Now, all patrol vehicles are equipped with Sage launchers, Reifschneider said. About half of them are equipped with mounts for the launchers. The older vehicles, which don't have mounts and which are in the process of being replaced, now have Sage launchers in their trunks.
The decision to make Sage launchers more available to officers isn't the only change that the department has implemented since the December 2015 shooting, which prompted then-Chief Dennis Burns to launch a systemic review of the department's tactics and training, according to Gennaco's Los Angeles firm, OIR Group.
Among the audit's key findings was the department's recognition that it needs to re-emphasize specialized training in crisis intervention. The report notes that the Palo Alto Police Department was the first agency in the county to commit to training all officers in Crisis Intervention Training and the first agency to voluntarily participate in training administered by the County's Office of Mental Health. The audit calls the department's decision to increase training "exemplary."
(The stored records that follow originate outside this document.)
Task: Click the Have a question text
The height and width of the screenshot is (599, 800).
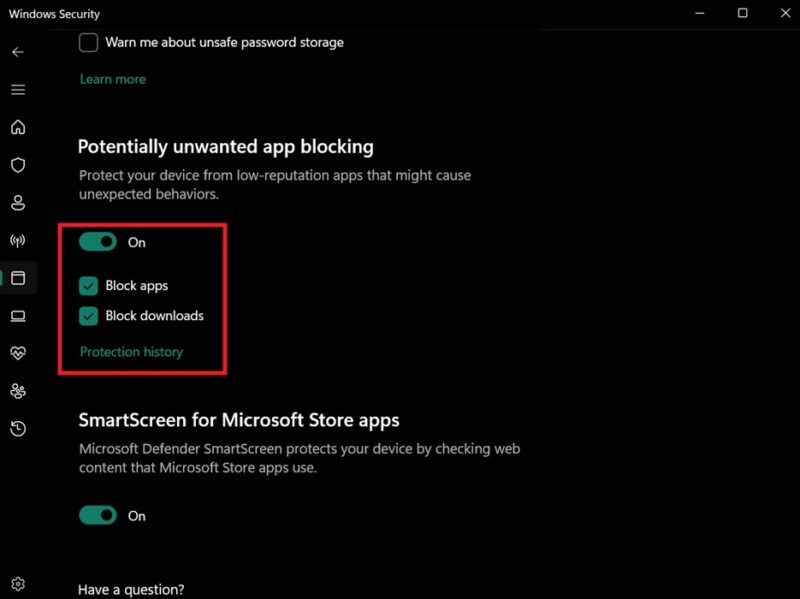Action: [x=131, y=589]
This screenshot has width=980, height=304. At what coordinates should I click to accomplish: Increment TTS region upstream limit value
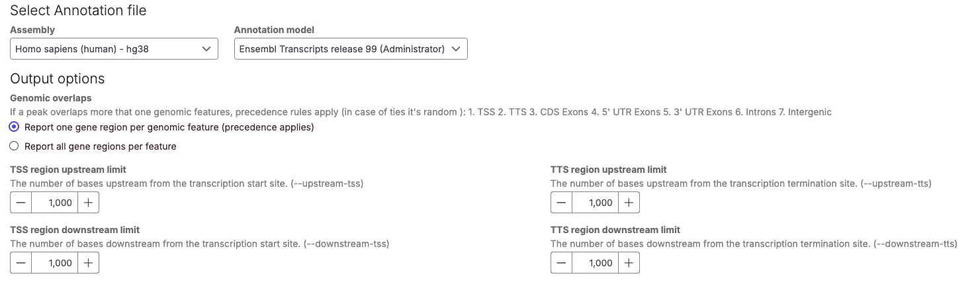pyautogui.click(x=629, y=203)
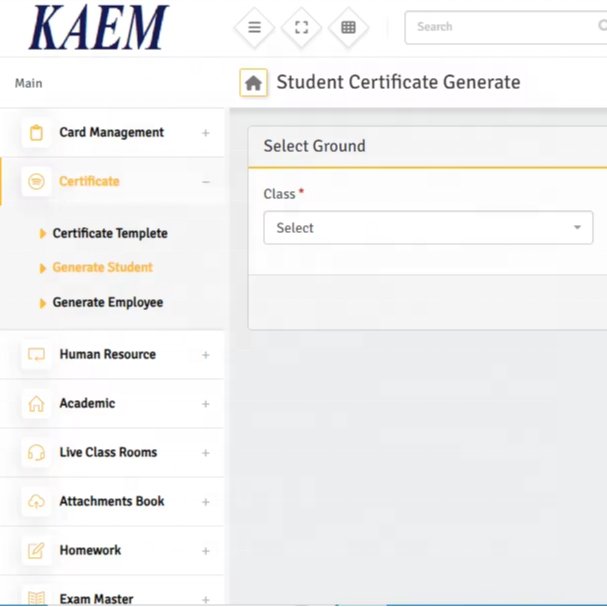Expand Human Resource with plus sign
The height and width of the screenshot is (607, 607).
(205, 355)
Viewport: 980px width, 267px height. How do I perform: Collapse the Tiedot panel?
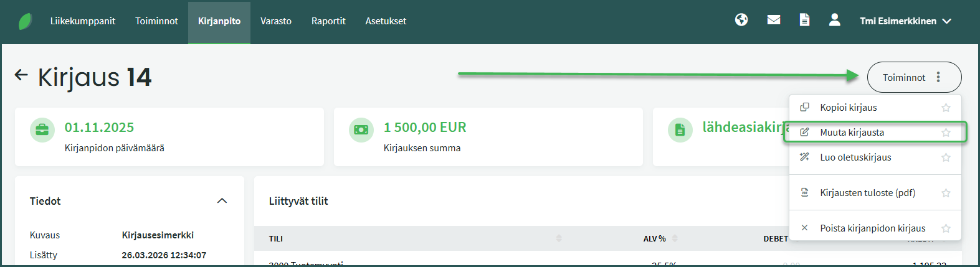(222, 201)
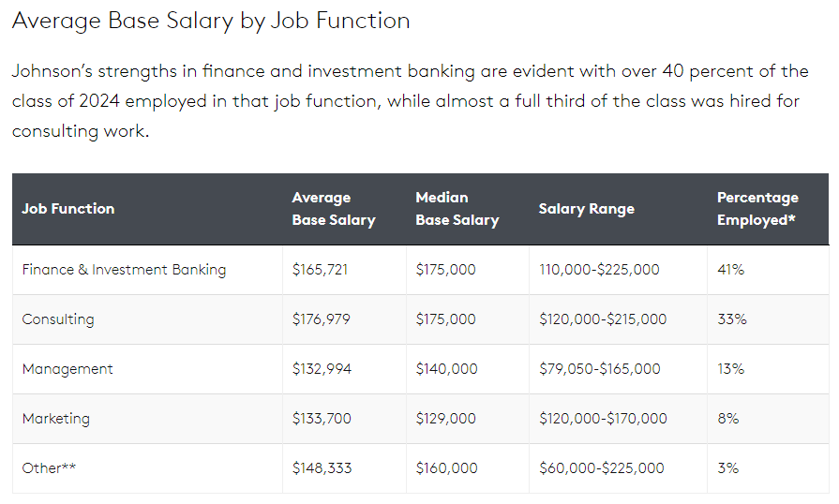The width and height of the screenshot is (839, 504).
Task: Click the 33% Consulting employed value
Action: click(732, 319)
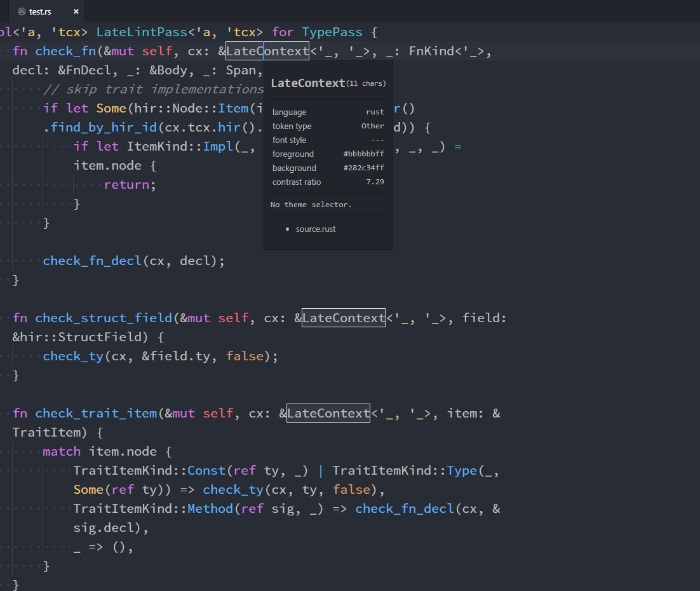
Task: Click the boxed LateContext token in check_struct_field
Action: coord(343,318)
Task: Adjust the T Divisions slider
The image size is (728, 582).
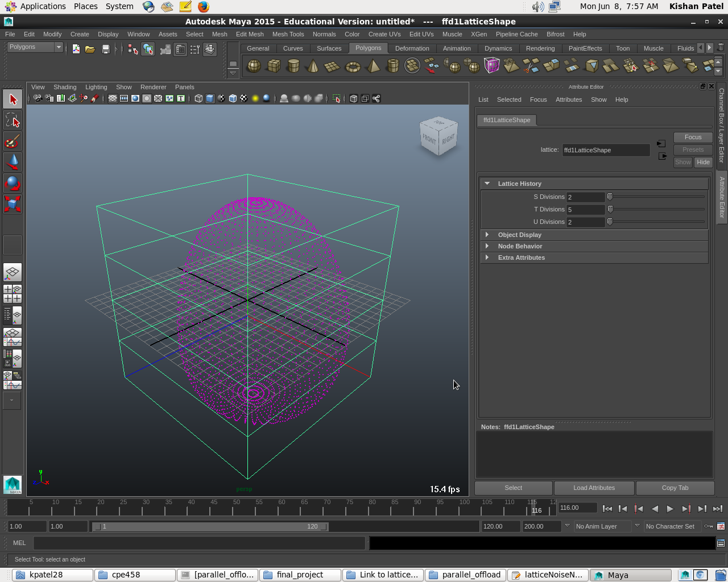Action: coord(610,209)
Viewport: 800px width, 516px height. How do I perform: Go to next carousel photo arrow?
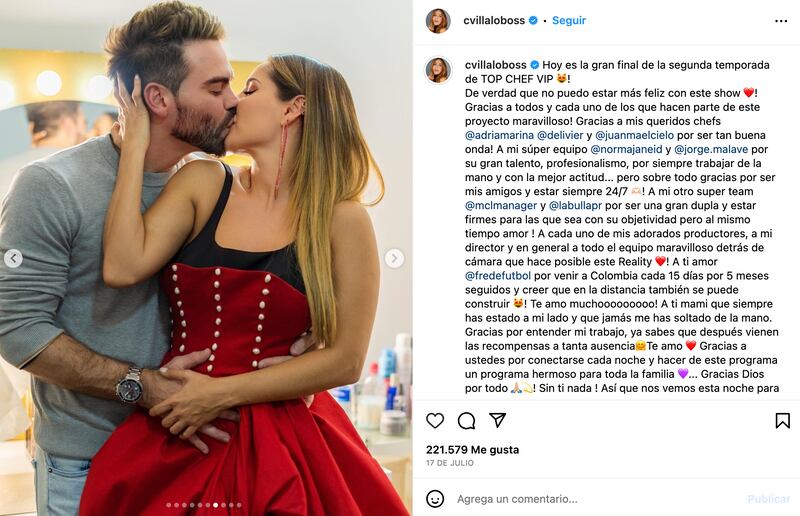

"I do think there was a holistic approach taken after the fact in looking at what we could do better going forward and want we can do in terms of getting our officers as many options as possible," Reifschneider said.
The systemic review also identified an interest in providing more scenario-based training to officers. The department obtained a firearm training system with the capability to simulate 500 scenarios, and instructors have "integrated their training to focus on tactical and force options such as de-escalation, repositioning, less lethal munitions and seeking backups."
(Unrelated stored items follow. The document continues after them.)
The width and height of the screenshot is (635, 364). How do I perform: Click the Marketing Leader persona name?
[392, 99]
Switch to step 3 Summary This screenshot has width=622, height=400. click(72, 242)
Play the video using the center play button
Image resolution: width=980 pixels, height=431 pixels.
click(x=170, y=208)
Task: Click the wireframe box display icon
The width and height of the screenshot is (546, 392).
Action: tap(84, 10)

The department also administered a four-hour de-escalation training to officers and decided to provide intervention, communication and tactics training.
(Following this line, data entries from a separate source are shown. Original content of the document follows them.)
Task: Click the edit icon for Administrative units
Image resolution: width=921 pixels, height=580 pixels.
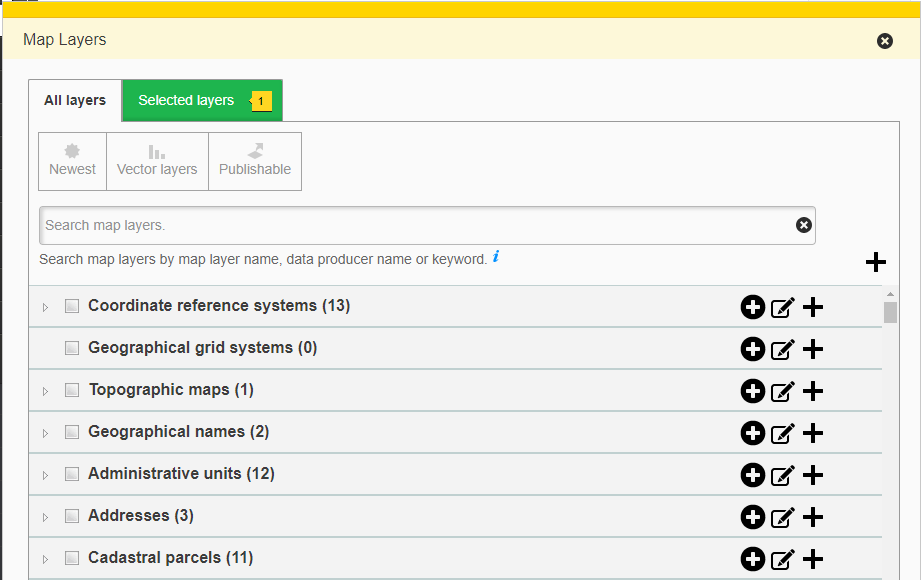Action: [783, 475]
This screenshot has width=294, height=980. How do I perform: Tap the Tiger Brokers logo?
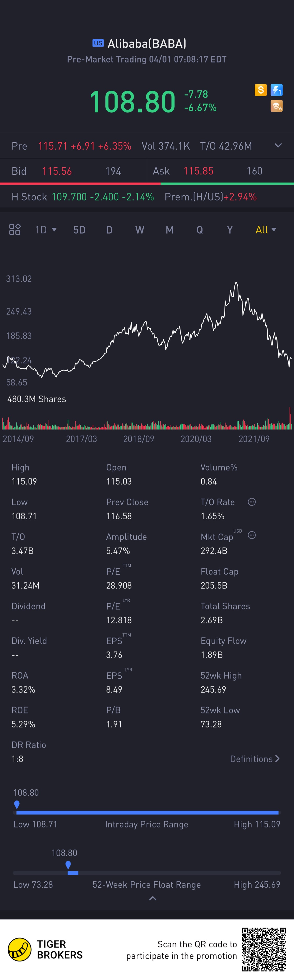pyautogui.click(x=20, y=949)
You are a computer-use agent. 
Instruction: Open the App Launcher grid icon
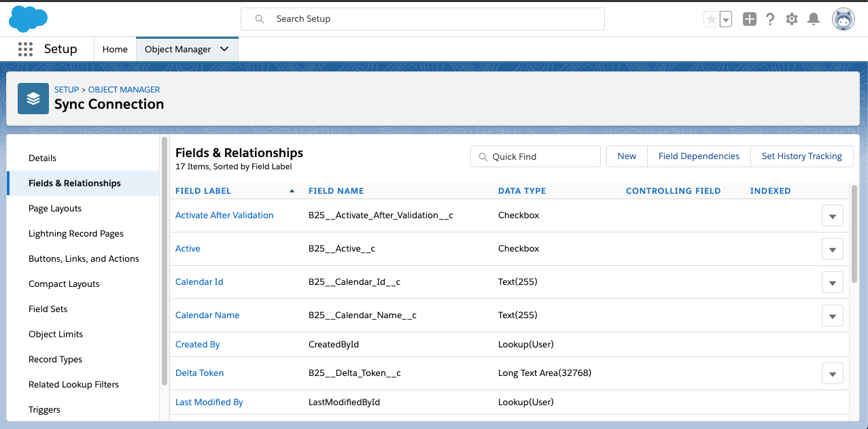point(26,49)
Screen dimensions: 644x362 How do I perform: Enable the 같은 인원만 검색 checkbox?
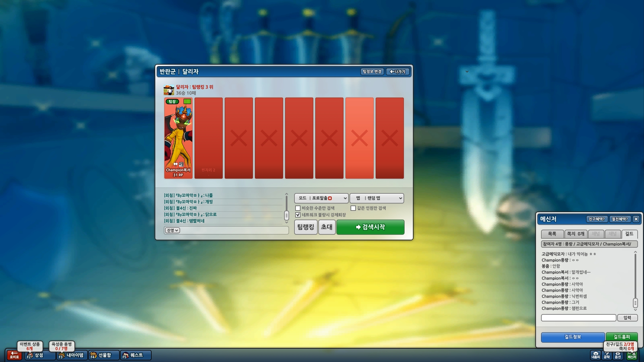(353, 208)
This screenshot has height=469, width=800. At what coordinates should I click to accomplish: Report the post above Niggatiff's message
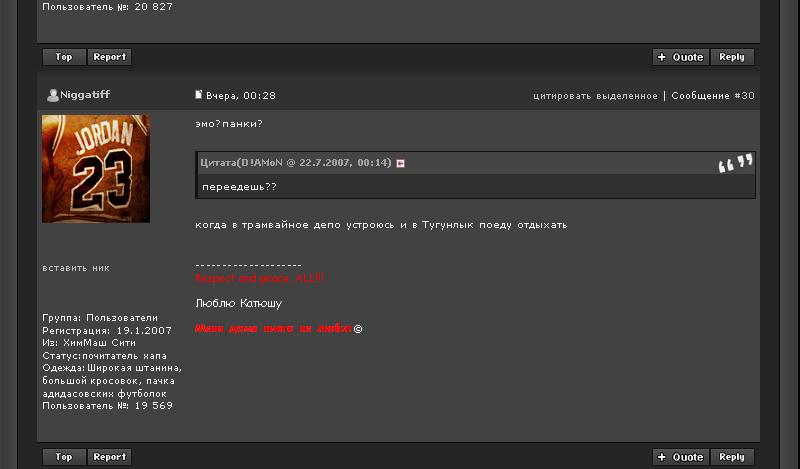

While lauding the department's effort to review its policies, Gennaco also quibbled with some of its actions in investigating the incident. He took issue, for example, with the fact that the officers involved in the incident weren't asked to undergo second interviews as part of the administrative review (they were interviewed shortly after the incident); and the fact that one of the officers drove himself away from the scene, despite investigative protocols that require officers involved in deadly force incidents to be driven (the issue is somewhat muddled by the fact that it was the officer who fired the ineffective Taser at Raff who drove himself).
Gennaco also found that in at least one interview with an on-scene officer, the interviewer used "leading" questions ("Were you scared for your partner's safety?") that led to one-word answers ("Yes"). He noted that a question that "effectively includes its own answer, and only requires agreement from the subject, has the potential to undermine the appearance of objectivity and the legitimacy of response."
"This is particularly sensitive in the arena of officers investigating their colleagues over the use of deadly force, where the potential for public skepticism about investigative integrity is already high."